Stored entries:

□ □ □

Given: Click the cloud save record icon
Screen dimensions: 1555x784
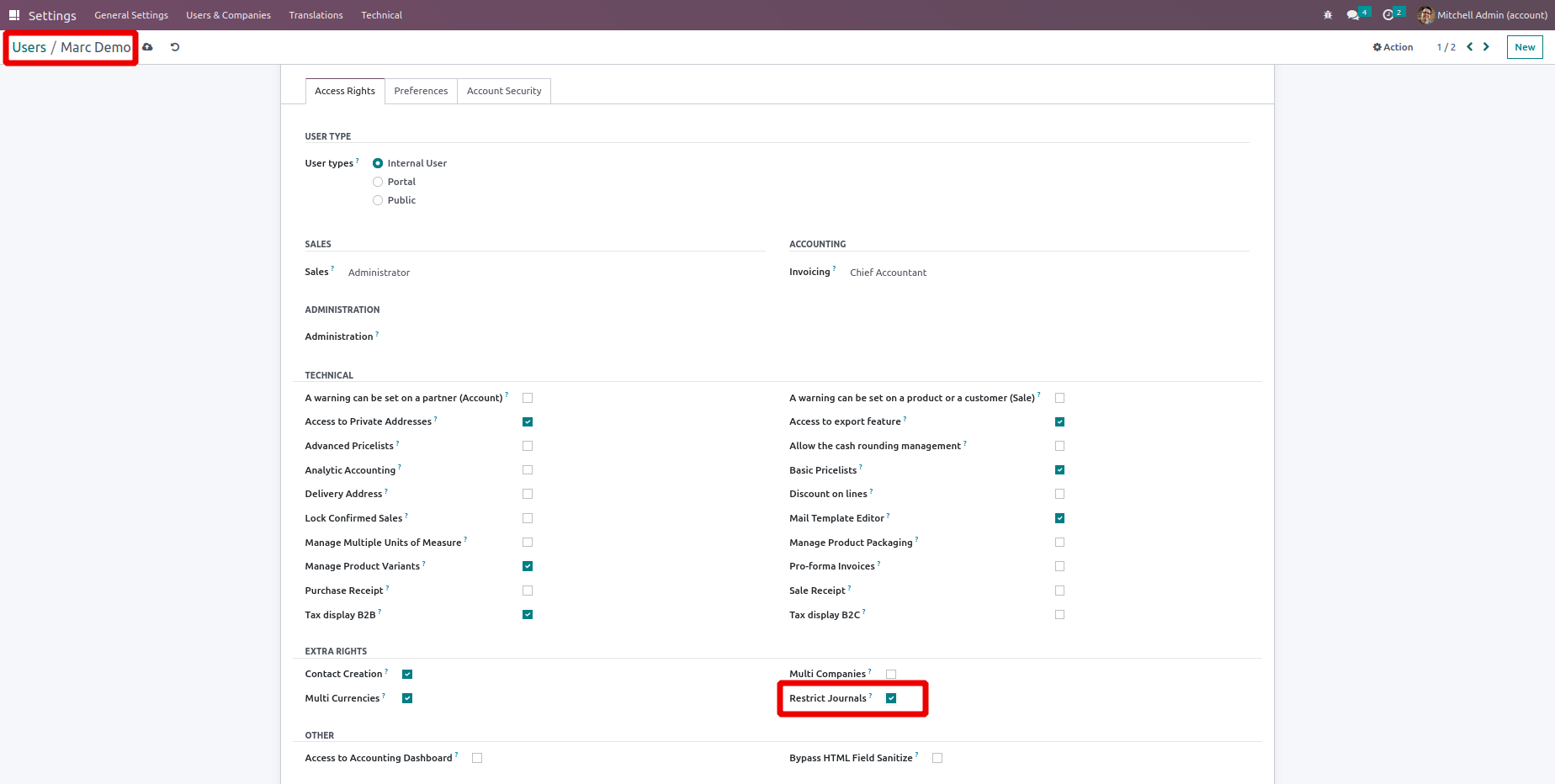Looking at the screenshot, I should tap(148, 47).
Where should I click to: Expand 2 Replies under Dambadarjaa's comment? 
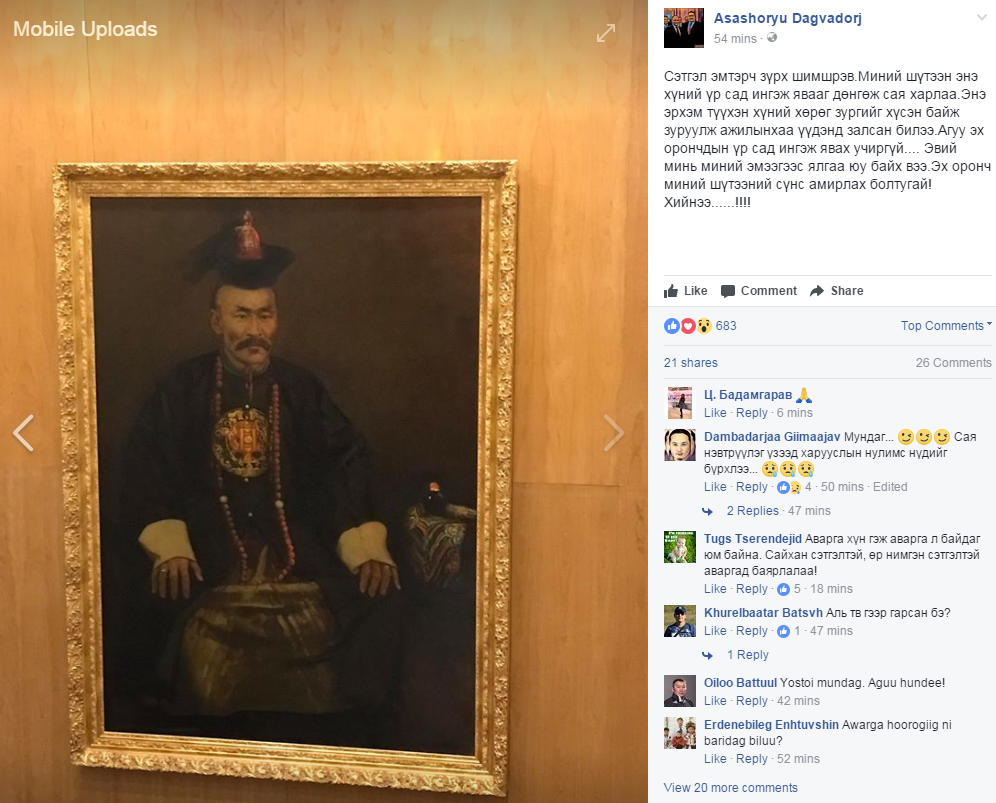point(753,511)
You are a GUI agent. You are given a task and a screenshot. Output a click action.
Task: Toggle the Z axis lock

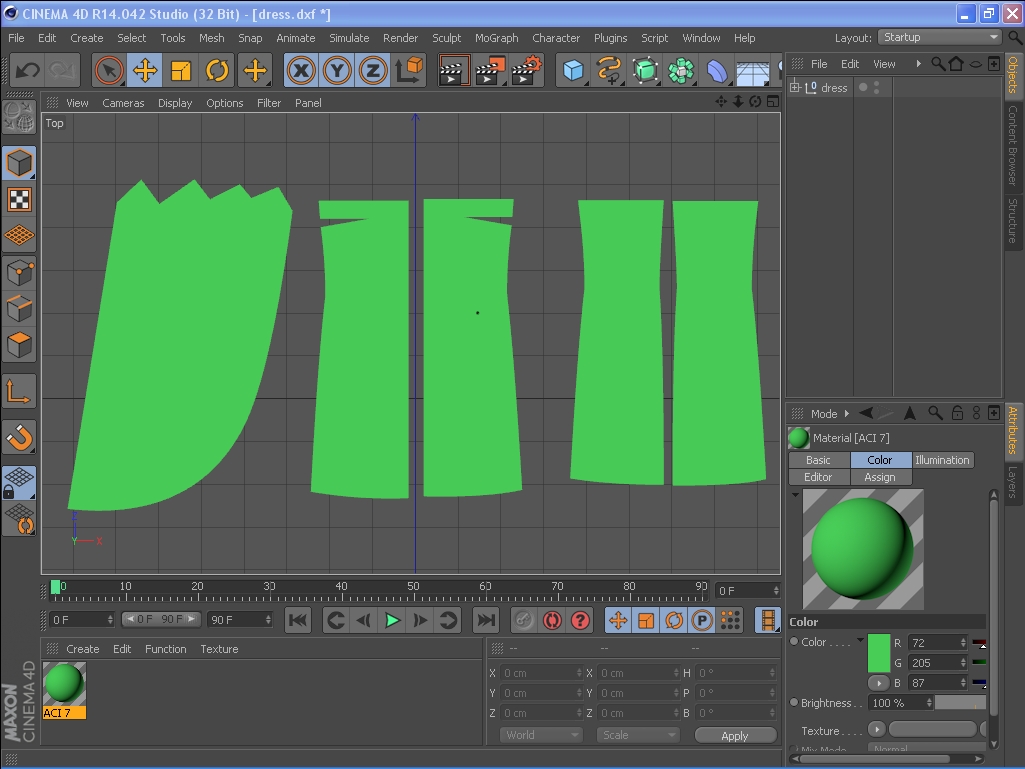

□ □ □

[Exercise aim]
Omitting all pictures, reproduce the records above in their entirety.

[Completed exercise]
Given: Click the cloud save record icon
Screen dimensions: 1555x784
Looking at the screenshot, I should tap(148, 47).
Where should I click to: Expand 2 Replies under Dambadarjaa's comment? 
point(753,511)
You are a GUI agent. You are given a task and a screenshot. Output a click action.
Task: Toggle the Z axis lock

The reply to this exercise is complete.